=== Passage shown ===
--*--

Laureate Ka Dodoy Ballon receives his medallion from RMAF Trustees Randolf S. David, Cielito F. Habito and Ernesto D. Garilao at the Ramon Magsaysay Center in Manila. (Photo courtesy of the Ramon Magsaysay Awards Foundation)

In his acceptance response, Ballon said that “no matter how simple we are, we are capable of rising above our weaknesses, capable of choosing what is good, and ever capable of making a new start.”

“May this crusade continue until we can achieve our goal of becoming successful and progressive Filipinos in the entire nation and to the whole of Asia and the world,” he said.

Muncy shared that many have asked what has kept him going in this work for more than 40 years.

“Quite frankly, I believe every person is a holy place. Meaning, there is something of the Divine in each of us,” he said.

“This, my brothers and sisters, is the basis for my firm conviction that we are indeed members of the same family – humanity,” added Muncy.

--*--

=== Record excerpts ===
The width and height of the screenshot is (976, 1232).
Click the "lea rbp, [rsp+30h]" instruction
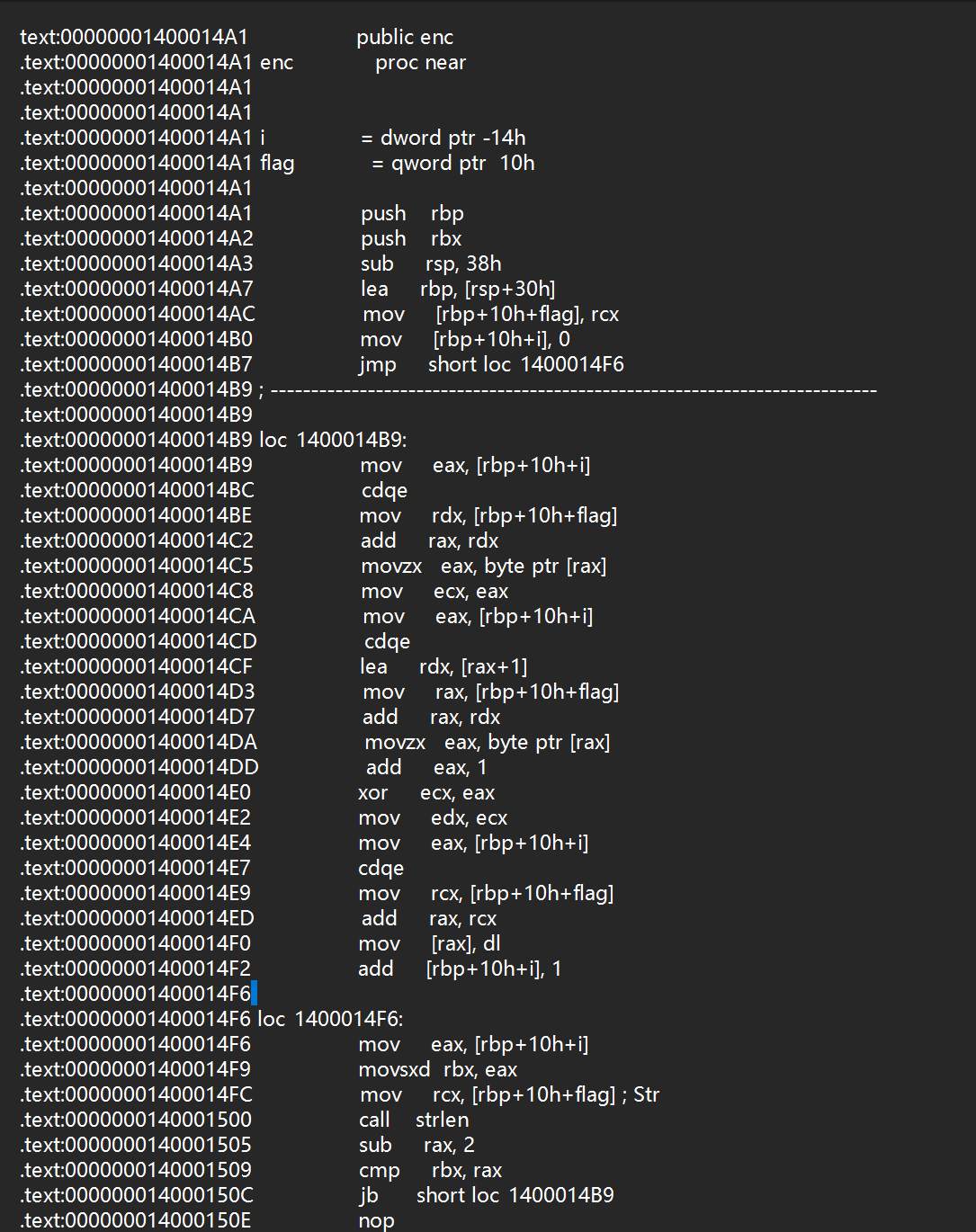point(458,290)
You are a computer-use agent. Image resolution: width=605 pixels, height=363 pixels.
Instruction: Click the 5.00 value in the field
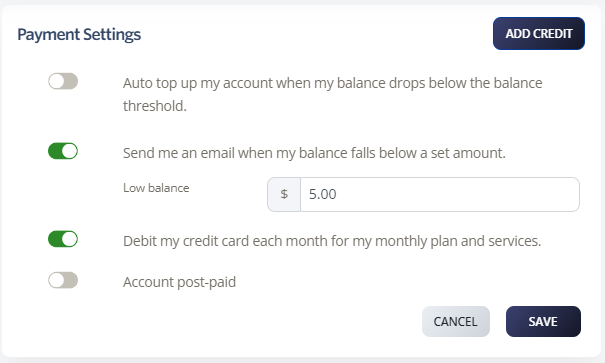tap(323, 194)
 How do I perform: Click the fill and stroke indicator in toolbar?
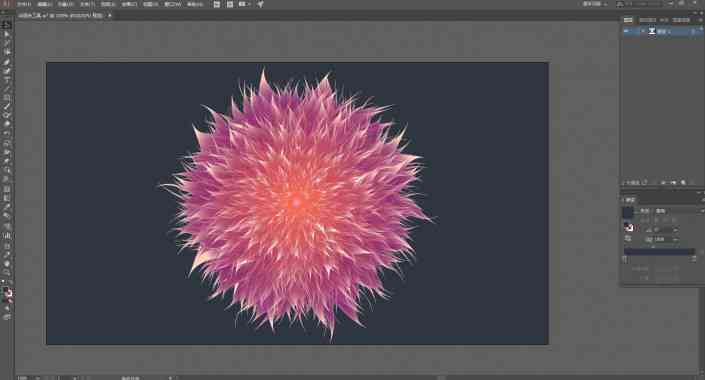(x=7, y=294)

--*--

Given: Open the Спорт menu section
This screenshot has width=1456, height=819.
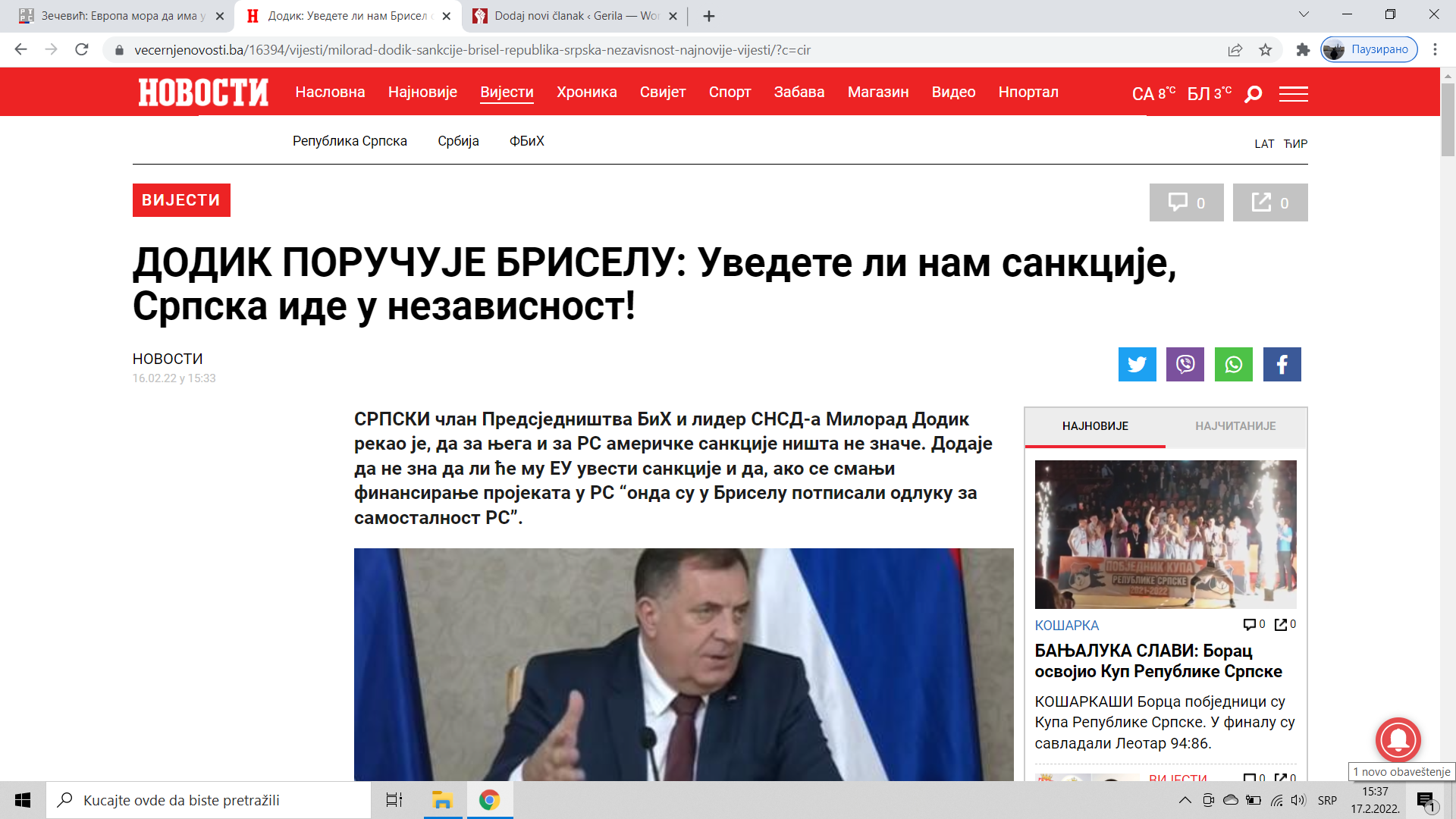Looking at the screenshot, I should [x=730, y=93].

--*--

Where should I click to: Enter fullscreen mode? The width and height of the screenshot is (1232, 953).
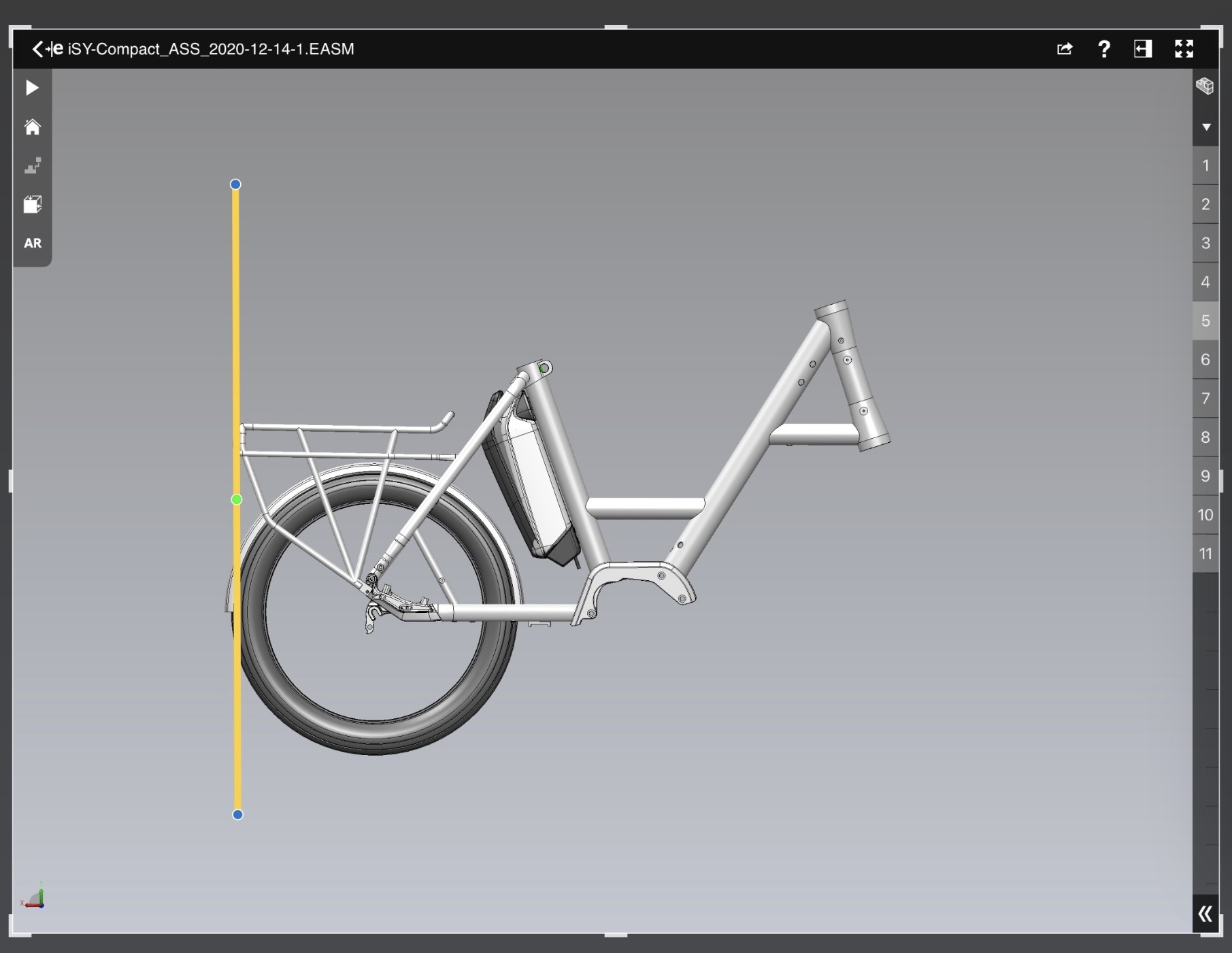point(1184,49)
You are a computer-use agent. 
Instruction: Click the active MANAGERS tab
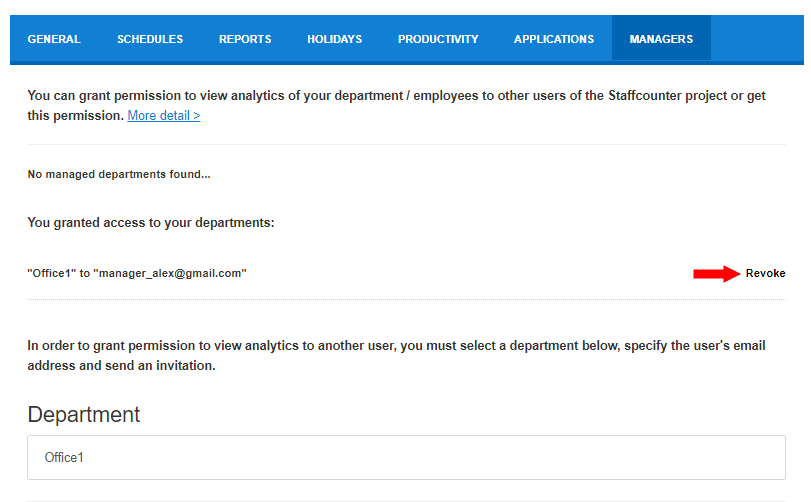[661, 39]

--*--

=== Requirement 1 ===
In the Magsaysay Award passage, take everything from "Laureate Ka Dodoy" down to "Magsaysay Awards Foundation)" and replace "medallion" with "award".
=== Requirement 2 ===
Sum up the Magsaysay Award passage in two sentences.
=== Requirement 3 ===
Using the Magsaysay Award passage, say yes or no to each statement and quote the words that decide it: (a) Ballon received his medallion at the Ramon Magsaysay Center in Manila. (b) Muncy has been doing this work for less than 20 years. (c) Muncy said we are members of the same family.
The records aren't needed for any of this.

=== Expected output 1 ===
Laureate Ka Dodoy Ballon receives his award from RMAF Trustees Randolf S. David, Cielito F. Habito and Ernesto D. Garilao at the Ramon Magsaysay Center in Manila. (Photo courtesy of the Ramon Magsaysay Awards Foundation)

=== Expected output 2 ===
Laureate Ka Dodoy Ballon received his medallion from RMAF trustees at the Ramon Magsaysay Center in Manila, and in his acceptance response he said that even simple people can rise above their weaknesses, choose what is good and make a new start. Muncy, who has been asked what has kept him going in this work for more than 40 years, said he believes every person is a holy place and that we are all members of the same family, humanity.

=== Expected output 3 ===
(a) Yes: "at the Ramon Magsaysay Center in Manila"
(b) No: "in this work for more than 40 years"
(c) Yes: "we are indeed members of the same family – humanity"